“Oh, if I had known, if I had dreamed what I had been paid-in-advance to do! If I could have understood in time the stare of the floor-walker or the clerk’s reference to ‘the Juke’s slaughter of innocents’! But the hundred dollars was spent and he showed only surprise at my dismay. I begged him to let me work out the money in some other department of the store. But he said that even scrubbing required experience. He had nothing else for a girl without references to do.”
The King scowled. “You really have diverted me so far, but your narrative style has slumped. It is an old trick, fair fiend, that of pricking up the interest with exclamation points.”
“Hasn’t even a damned woman a right to some sacred feelings?” Sin interposed.
“Even so, this is no confessional and I am no priest. Queer my attention never was called to this lingerie lord. He seems to be one of my own sort.”
As Dolores forced herself again to look at His Majesty, she appreciated why his habit of wiping both lips with the tip of his tongue had seemed odiously familiar.

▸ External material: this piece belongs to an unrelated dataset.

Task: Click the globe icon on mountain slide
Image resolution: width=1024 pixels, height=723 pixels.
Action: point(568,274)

“Have we no film in the Picture Storage Houses of the machinations of one Vincent Seff?” With a threat in his voice, Satan turned on the prime minister.
Sin met the implication with bravado. “Seff is only a shopkeeper, Your Highness, a corking bad fellow, I know, but not of especial importance. Our storage space is overcrowded now with films of far worse than he.”

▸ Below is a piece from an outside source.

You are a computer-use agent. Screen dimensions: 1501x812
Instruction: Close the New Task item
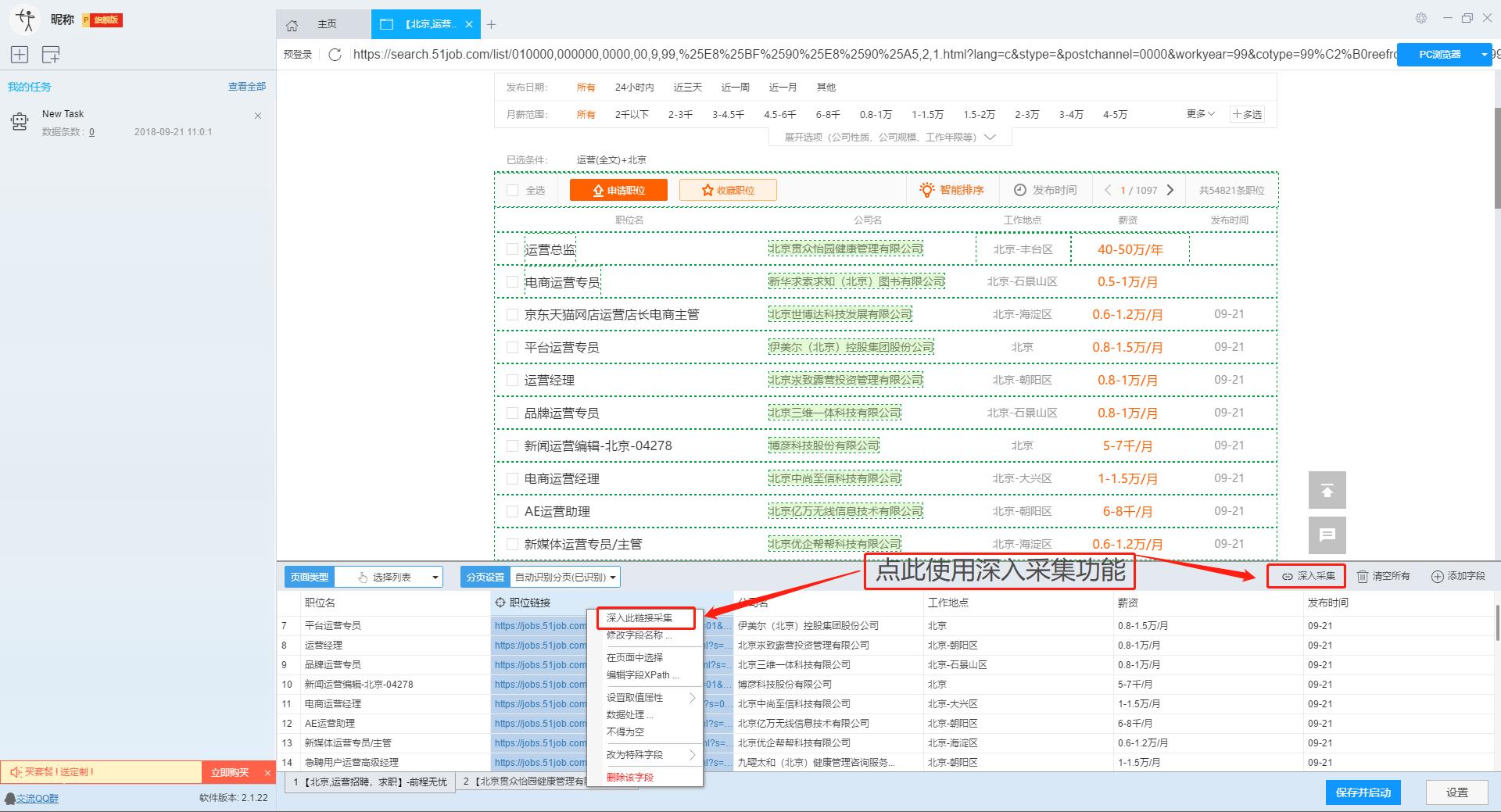258,116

Satan’s frown blackened. “He sounds promising to me. Should our Old Original be found guilty of another crime of omission—— However, we are to hear more of Seff and your maiden effort, are we not, sweet Grief? Pray proceed, cutting out those alack-and-alas passages. We shall assume that you were as innocent as your employer’s requirement at high noon of that fatal day. It is a reasonable assumption that everybody is innocent in life’s A. M., eh? At times I take to pitying even myself for my state of innocuous naughtiness before that little set-to with the Great-I-Am. Come now, the tale—and see you give us the worst of it!”
CHAPTER V
From facts later learned, Dolores was able at this point to shift the viewpoint of her earth story from performer to audience. The incidents of that first morning’s payment in service of her financial debt she presented through the eyes of John Calvin Cabot, sole scion of a seventh generation of New Yorkers and a financier who, through his inherent aversion to idleness, was rated many times a millionaire.